### WORK ITEM
The entries that follow are to be duplicated in full, character for character.

### DATA RECORDS
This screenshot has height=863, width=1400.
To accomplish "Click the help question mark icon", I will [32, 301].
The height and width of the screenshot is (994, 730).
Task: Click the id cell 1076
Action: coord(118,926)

### TASK SOLUTION
This screenshot has height=863, width=1400.
To accomplish "Click the help question mark icon", I will [32, 301].
The height and width of the screenshot is (994, 730).
Task: Click the id cell 1076
Action: coord(118,926)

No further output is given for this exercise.